═════ TEXTE EXTRAIT
Les Gilets jaunes devraient regarder vers la Grèce pour voir ce que sera notre avenir si leur mouvement s’enlise
Par Le concierge du Musée le samedi 23 février 2019, 20:08 - Quatrième nuit de Walpurgis - Lien permanent
En février 1948, le général américain Van Fleet analysait l’intervention américaine dans la guerre civile grecque, qu’il supervisait, comme « une expérience de laboratoire ». Depuis 2010, les prétendues élites européistes mènent dans ce pays une autre expérience de laboratoire : jusqu’où une société européenne peut-elle, en temps de paix, être martyrisée, la démocratie réduite à une coquille vide, les forces de résistance collective paralysées par ce que Naomi Klein a décrit dans son livre de 2007, alors prophétique pour la Grèce, intitulé La Stratégie du choc ou la montée d’un capitalisme du désastre ? Et les Gilets jaunes en France, aujourd’hui, devraient regarder vers la Grèce pour voir ce que sera notre avenir si leur mouvement s’enlise, s’il se laisse circonvenir par les habiletés du pouvoir. S’ils ne prennent pas conscience que l’ensemble des questions économiques et sociales qui ont provoqué leur soulèvement tient au carcan de l’euro, à la libre circulation des capitaux, de la main-d’œuvre et des marchandises à l’intérieur du marché unique où règne la loi de la jungle du moins-disant salarial et fiscal, à la non-protection de ce marché par rapport aux pays à bas coût de main-d’œuvre. S’ils reprennent l’antienne d’une UE qu’il faudrait réformer, alors qu’elle est irréformable parce qu’elle a été conçue pour servir exactement à quoi elle sert : démanteler l’État social, faire du salaire la seule variable d’ajustement de la compétitivité, maximiser les profits d’une caste de plus en plus réduite et, au final, vider de toute substance la démocratie pour assurer, dans un cadre de plus en plus autoritaire au fur et à mesure que les peuples regimbent, le pouvoir technocratique de ceux qui sont persuadés de savoir mieux que les peuples ce qui est bon pour eux.
Les accusations portées contre les Grecs n’avaient qu’une utilité : faire croire qu’ils avaient mérité, par leurs « fautes », le traitement qu’on leur appliquait – de sorte que les autres ne puissent imaginer voir leur avenir dans le présent des Grecs. Mais dix ans plus tard, c’est bien ce même discours de culpabilisation que Macron transpose dans l’ordre intérieur en insultant ceux qui ne s’en sortent plus.
══════════
═════ EXTRAITS DE DONNÉES
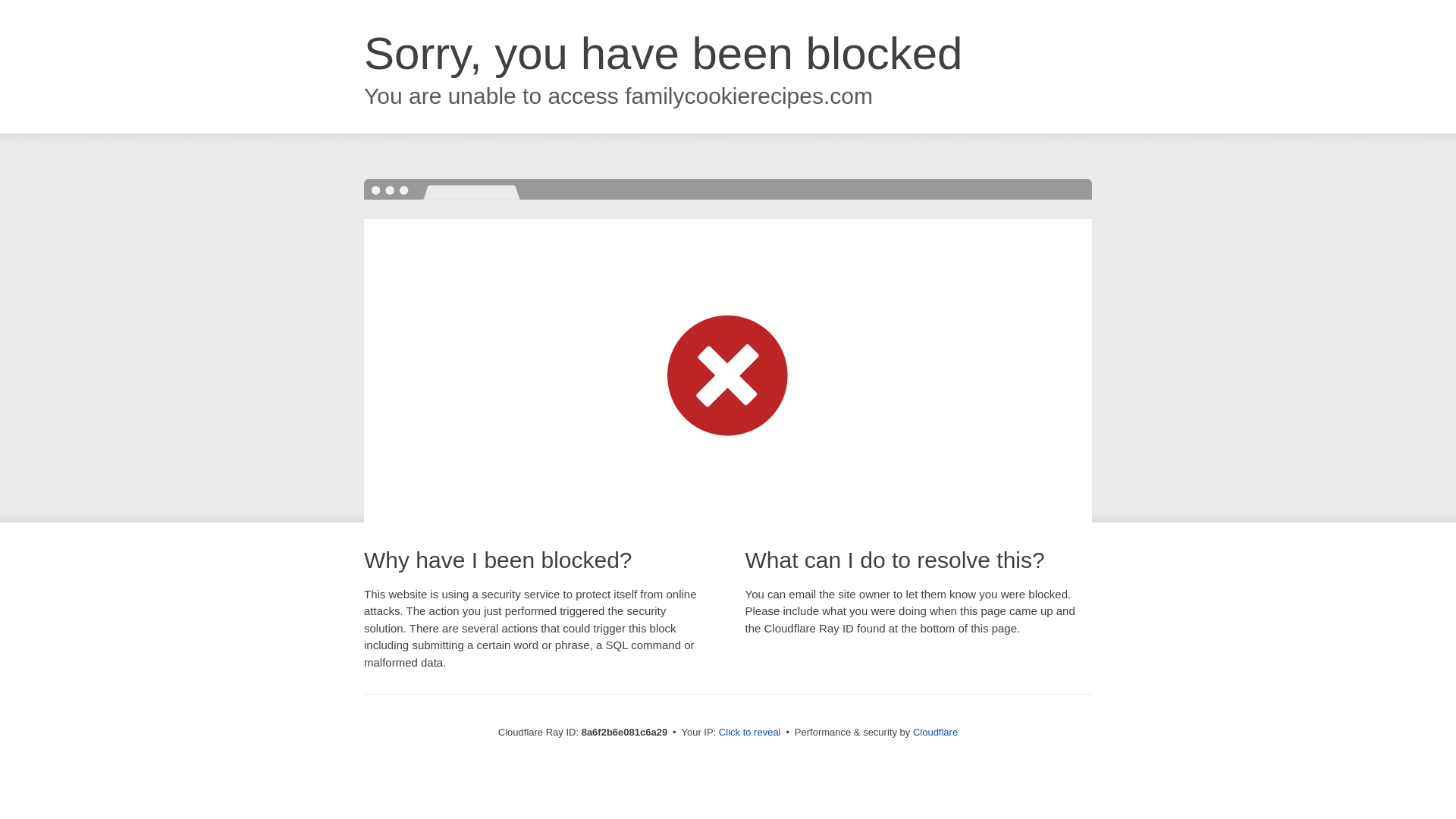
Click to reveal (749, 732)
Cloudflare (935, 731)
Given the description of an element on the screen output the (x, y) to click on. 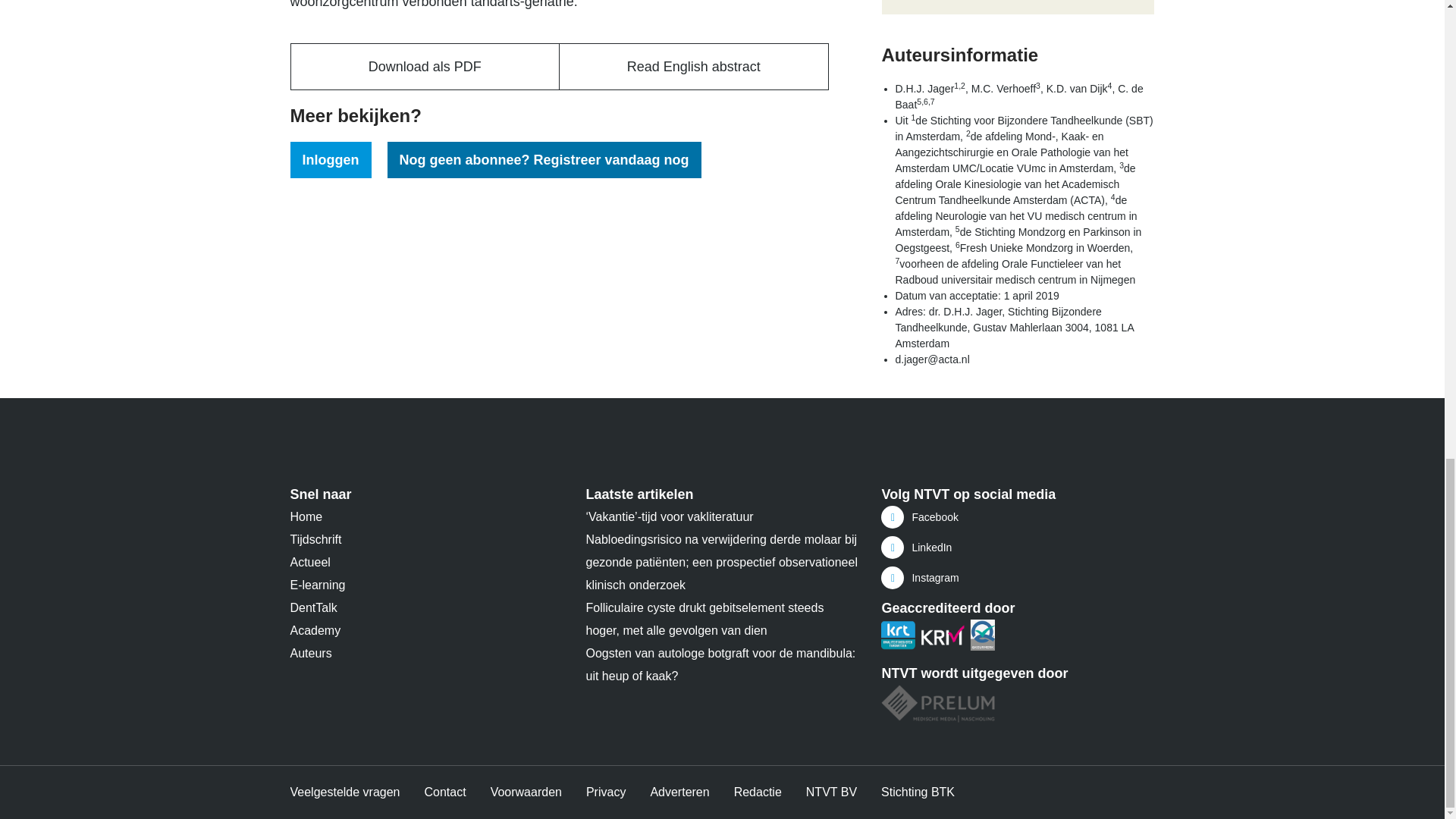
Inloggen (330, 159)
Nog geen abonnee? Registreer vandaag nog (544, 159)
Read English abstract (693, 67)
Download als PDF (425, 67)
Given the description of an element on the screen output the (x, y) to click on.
══════════
__CONSIGNE__
Pouvez-vous réécrire plus brièvement le paragraphe du billet qui commence par « Les accusations portées contre les Grecs », en conservant ses faits principaux ?

__CORRIGÉ__
Les accusations contre les Grecs ne servaient qu'à faire croire que leurs « fautes » justifiaient le traitement qu'ils subissaient, pour que les autres peuples ne voient pas leur propre avenir dans la situation des Grecs. Dix ans plus tard, Macron transpose ce même discours de culpabilisation en France en insultant ceux qui ne s'en sortent plus.